→ EXERCISE BRIEF
Find every line in the lines below that contains the word "legend", and copy each one.

(Word and element locating data)
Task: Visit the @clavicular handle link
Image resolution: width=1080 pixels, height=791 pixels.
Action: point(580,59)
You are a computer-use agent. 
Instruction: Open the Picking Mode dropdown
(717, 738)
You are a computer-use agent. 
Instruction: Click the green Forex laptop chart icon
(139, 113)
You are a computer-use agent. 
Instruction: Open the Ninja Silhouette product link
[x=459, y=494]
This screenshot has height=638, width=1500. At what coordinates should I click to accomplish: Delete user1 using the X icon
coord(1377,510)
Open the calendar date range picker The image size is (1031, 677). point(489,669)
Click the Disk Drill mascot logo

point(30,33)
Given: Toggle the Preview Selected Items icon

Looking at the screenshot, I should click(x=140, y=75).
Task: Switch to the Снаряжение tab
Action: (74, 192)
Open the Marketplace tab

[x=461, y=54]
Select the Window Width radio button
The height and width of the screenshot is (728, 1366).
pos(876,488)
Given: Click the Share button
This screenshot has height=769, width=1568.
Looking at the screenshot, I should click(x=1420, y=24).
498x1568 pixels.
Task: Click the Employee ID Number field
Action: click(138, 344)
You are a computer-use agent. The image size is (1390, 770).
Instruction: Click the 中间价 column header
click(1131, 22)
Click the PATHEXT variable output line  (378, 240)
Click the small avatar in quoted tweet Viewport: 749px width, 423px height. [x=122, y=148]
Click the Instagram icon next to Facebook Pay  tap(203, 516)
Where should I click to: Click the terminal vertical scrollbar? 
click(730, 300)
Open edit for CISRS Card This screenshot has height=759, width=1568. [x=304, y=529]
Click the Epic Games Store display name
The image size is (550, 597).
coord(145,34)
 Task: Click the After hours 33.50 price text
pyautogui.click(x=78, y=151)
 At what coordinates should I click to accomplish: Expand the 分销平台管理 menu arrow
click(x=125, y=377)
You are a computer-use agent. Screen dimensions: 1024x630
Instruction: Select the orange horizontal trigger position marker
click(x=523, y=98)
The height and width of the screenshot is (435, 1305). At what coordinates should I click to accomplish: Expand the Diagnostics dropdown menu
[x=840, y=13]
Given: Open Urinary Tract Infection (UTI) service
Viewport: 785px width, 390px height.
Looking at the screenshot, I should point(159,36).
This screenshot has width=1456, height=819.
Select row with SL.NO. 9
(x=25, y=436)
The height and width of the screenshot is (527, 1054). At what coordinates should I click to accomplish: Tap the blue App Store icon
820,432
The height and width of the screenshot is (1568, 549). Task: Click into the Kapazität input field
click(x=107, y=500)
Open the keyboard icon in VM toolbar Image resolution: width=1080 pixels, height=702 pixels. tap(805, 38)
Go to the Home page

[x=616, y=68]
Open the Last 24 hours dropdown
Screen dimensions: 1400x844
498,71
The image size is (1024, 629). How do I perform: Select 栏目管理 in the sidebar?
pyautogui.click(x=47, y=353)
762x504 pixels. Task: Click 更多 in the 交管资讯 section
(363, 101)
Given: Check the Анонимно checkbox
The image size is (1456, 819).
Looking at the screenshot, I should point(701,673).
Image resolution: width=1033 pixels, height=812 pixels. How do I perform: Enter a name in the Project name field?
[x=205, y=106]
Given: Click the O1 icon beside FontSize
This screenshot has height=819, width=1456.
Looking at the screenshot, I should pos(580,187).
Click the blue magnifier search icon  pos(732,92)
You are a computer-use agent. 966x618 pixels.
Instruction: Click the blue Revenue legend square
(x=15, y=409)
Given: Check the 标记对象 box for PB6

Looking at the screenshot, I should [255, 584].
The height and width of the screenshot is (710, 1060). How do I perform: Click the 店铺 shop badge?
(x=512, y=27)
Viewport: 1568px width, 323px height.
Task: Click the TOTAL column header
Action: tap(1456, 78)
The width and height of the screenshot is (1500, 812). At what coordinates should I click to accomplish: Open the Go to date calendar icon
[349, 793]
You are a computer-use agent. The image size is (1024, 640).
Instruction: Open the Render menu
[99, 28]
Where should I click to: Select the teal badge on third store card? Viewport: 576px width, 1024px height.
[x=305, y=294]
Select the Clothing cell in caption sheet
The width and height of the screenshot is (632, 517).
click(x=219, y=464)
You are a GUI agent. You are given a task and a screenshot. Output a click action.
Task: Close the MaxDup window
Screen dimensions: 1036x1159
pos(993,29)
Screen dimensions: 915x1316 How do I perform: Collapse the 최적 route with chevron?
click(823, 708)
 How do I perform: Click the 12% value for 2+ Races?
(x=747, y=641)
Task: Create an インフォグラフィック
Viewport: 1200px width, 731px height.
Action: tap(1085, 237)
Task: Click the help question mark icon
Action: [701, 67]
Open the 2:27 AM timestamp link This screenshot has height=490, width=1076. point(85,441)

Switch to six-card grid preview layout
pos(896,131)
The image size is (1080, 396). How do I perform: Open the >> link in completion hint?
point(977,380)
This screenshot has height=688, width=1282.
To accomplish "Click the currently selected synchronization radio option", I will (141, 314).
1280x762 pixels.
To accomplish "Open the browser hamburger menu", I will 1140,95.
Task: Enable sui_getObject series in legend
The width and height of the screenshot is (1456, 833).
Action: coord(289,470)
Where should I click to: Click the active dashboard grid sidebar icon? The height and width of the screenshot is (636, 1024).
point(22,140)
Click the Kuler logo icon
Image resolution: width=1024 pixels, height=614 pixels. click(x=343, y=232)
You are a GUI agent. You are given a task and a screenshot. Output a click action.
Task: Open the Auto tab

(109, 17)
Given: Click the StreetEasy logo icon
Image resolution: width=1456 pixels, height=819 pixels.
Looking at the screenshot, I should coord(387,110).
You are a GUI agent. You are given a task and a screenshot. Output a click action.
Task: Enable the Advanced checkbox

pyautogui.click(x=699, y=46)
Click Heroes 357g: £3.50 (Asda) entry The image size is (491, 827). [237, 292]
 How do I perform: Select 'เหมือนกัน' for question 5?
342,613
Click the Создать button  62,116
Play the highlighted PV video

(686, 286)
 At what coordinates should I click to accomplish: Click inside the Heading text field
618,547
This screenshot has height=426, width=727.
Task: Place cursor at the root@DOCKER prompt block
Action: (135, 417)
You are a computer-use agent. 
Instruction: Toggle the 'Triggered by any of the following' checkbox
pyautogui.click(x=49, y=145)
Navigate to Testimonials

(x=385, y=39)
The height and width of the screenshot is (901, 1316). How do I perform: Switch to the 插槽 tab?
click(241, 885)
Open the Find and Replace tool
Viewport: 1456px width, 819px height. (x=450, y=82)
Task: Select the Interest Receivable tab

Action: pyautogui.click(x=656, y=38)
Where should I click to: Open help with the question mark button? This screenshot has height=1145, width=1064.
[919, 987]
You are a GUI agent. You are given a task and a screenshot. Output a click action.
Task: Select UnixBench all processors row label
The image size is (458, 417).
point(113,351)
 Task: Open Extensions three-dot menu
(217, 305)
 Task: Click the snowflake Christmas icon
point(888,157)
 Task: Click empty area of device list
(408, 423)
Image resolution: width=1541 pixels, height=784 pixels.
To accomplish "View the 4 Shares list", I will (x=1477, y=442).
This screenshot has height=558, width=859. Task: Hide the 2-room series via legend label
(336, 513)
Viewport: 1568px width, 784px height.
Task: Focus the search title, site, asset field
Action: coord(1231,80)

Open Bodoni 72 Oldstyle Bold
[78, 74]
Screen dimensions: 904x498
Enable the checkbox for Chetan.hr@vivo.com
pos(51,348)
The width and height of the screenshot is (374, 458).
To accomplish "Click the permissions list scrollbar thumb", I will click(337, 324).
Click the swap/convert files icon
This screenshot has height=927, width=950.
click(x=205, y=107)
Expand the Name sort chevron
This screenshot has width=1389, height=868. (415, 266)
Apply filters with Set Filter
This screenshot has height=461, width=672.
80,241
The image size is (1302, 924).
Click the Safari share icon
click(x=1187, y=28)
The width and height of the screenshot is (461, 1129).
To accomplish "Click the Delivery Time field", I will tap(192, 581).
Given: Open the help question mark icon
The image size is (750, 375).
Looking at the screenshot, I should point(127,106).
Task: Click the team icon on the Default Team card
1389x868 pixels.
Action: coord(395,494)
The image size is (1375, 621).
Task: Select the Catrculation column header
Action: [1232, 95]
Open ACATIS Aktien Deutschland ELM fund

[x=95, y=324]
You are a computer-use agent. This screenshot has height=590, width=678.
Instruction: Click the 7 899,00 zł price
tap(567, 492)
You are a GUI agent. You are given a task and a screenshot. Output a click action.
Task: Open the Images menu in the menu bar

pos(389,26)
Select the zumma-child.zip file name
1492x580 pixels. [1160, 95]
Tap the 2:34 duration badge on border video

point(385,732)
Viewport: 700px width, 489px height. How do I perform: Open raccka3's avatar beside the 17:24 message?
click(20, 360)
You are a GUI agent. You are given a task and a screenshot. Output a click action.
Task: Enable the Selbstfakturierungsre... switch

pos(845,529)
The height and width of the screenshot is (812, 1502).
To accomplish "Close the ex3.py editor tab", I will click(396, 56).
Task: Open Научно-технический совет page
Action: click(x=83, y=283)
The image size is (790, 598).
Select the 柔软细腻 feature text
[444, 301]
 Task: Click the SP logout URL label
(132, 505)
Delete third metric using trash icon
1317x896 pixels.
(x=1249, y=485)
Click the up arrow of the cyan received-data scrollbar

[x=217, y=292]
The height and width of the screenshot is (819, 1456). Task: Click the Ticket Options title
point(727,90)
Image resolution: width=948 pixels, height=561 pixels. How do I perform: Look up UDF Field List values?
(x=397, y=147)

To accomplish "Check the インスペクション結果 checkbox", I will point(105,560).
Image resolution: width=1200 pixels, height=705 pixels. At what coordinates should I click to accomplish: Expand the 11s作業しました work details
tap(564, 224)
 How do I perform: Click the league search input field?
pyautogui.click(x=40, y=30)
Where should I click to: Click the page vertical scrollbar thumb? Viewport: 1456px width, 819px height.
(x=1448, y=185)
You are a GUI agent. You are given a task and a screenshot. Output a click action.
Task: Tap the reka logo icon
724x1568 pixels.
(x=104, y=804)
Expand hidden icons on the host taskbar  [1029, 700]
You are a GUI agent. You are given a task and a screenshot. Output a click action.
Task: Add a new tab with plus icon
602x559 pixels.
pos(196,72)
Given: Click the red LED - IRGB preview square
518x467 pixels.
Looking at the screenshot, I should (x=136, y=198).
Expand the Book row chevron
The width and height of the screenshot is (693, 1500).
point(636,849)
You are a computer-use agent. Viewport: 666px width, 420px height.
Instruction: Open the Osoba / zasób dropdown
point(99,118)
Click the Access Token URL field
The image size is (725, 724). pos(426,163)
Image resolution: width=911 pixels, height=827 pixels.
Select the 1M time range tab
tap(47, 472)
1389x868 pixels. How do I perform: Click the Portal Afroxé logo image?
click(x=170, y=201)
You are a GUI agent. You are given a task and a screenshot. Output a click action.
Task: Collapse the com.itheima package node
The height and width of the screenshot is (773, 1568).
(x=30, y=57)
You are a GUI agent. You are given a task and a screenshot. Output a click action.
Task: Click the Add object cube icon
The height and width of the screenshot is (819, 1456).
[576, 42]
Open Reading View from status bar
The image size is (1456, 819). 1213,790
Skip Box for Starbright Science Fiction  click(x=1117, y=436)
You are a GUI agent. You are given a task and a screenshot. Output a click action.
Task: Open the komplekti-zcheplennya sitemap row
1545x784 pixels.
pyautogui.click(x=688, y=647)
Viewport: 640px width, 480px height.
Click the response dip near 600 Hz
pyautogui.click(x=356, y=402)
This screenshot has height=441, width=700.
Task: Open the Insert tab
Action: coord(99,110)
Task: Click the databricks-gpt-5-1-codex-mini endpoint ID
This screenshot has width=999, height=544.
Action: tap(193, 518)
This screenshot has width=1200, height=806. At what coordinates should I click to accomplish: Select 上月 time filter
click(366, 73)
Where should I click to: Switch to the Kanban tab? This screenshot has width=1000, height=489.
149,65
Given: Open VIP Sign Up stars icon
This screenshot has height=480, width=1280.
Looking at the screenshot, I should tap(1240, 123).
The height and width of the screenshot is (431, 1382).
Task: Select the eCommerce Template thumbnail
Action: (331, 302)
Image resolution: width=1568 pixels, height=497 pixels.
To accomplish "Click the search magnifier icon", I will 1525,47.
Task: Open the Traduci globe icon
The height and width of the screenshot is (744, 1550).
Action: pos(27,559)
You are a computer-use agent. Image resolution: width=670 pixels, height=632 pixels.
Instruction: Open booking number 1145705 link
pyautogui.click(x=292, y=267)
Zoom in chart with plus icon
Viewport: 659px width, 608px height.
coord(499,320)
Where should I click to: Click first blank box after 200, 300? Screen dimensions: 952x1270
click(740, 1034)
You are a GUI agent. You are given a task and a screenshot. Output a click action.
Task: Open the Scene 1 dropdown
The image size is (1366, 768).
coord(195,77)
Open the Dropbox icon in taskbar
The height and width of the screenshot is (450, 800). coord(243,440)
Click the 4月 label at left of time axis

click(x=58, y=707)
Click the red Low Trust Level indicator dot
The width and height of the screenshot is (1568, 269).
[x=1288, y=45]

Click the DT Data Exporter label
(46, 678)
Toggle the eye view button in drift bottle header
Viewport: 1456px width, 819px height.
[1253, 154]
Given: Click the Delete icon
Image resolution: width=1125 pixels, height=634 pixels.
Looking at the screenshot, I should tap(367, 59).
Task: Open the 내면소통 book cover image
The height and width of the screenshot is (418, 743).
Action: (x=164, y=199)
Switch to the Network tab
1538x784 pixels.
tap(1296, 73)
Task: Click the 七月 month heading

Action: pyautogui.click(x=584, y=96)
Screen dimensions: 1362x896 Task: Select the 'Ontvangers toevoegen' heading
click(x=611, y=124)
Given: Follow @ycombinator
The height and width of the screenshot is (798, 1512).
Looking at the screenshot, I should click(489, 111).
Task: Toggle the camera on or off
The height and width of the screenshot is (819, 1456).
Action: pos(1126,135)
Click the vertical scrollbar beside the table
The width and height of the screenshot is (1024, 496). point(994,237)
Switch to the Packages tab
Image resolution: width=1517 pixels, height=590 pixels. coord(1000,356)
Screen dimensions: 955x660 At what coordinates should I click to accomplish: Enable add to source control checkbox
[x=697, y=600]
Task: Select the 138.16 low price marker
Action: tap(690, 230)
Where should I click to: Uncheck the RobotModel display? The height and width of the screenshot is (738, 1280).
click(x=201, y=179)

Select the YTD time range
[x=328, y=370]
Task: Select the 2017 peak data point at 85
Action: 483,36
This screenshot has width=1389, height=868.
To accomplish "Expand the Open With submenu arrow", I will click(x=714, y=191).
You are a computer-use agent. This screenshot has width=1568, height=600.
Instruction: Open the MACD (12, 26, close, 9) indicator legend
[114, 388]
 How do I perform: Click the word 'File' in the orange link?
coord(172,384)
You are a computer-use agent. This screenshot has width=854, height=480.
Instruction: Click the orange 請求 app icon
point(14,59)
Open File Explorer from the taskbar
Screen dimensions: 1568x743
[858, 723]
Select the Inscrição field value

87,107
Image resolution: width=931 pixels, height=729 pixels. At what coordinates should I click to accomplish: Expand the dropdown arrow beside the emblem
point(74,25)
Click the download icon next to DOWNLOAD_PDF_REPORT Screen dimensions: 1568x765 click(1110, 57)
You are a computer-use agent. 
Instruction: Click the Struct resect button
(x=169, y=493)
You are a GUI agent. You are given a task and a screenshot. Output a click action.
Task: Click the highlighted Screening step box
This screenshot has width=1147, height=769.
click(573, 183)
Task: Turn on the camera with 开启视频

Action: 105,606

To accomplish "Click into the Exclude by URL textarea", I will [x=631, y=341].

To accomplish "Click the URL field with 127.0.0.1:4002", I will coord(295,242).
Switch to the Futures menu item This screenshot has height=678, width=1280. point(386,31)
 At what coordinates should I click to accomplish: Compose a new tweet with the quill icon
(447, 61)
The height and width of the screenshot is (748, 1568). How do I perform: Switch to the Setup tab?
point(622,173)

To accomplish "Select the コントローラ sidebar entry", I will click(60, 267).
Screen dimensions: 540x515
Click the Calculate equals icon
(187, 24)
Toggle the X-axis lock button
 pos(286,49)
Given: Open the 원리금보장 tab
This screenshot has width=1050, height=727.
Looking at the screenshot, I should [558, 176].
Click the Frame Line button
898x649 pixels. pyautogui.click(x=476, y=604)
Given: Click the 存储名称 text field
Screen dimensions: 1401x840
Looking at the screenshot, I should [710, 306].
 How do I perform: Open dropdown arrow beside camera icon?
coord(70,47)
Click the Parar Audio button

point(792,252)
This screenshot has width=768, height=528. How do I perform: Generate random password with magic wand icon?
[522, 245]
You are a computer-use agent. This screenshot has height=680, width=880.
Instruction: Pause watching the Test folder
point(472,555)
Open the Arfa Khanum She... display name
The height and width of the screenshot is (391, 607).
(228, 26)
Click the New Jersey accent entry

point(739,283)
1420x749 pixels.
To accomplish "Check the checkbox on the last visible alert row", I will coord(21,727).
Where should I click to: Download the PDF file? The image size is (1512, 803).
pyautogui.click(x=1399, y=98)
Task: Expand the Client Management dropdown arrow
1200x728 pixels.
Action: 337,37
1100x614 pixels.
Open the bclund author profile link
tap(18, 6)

→ ANSWER TO THE PROBLEM
Instruction: Click the blue Revenue legend square
Task: Enable sui_getObject series in legend
This screenshot has height=558, width=859. Task: Hide the 2-room series via legend label
Instruction: Open the MACD (12, 26, close, 9) indicator legend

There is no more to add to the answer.